L’economista osserva soltanto: sia ben chiara la ragione politica o militare del cattivo affare economico. Dinanzi alla salvezza del paese non si discute. Nonché 150, pagheremo anche 500 o 1000 il prodotto, se per essere sicuri di averlo nel momento del bisogno, fosse necessario produrlo nel paese. Ma sia chiaro che, così operando, subiamo un sacrificio. Non si intorbidi l’esatta visione del problema, tentando di farci credere che, pagando 150, noi aiutiamo la industria nazionale o facciamo cosa economicamente giovevole. Quando si adoperano questi argomenti cattivi nasce il dubbio che non sia fondata neppure la ragione politica o militare. Noi non arrechiamo vantaggio all’economia nazionale; anzi, consapevolmente impieghiamo male, ad alti costi e con scarsi rendimenti, il capitale ed il lavoro paesani. Lo facciamo perché così comanda un interesse o una necessità di difesa politica o militare; ma non giova nascondere la verità del fatto tentando di far credere ad inesistenti vantaggi morali ed economici della nostra azione. Chi vuol nascondere così la verità probabilmente vuole anche difendere una cattiva politica o procacciarle consenso facendo credere che essa costa poco od è redditizia.
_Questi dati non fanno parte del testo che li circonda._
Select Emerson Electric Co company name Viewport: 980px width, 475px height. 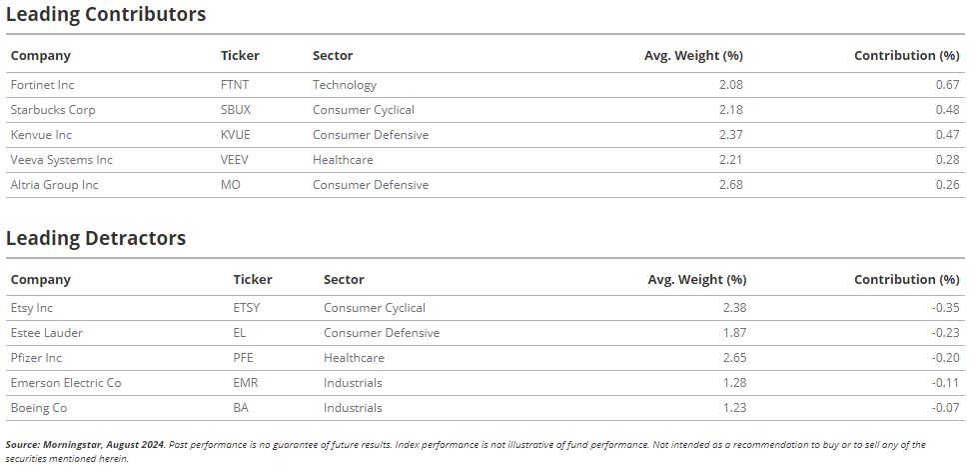pos(66,384)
Noi non vogliamo saperne di questa politica volgare. Noi sappiamo che la politica buona, che procaccia benessere e potenza al paese, difficilmente costa poco,ancor più difficilmente è redditizia fin dal primo momento. Sappiamo chele cose grandi non si compiono senza sacrificio. Vogliamo sapere quale è il sacrificio per valutare esattamente le nostre forze e mirare a mete le quali siano commisurate alle nostre forze.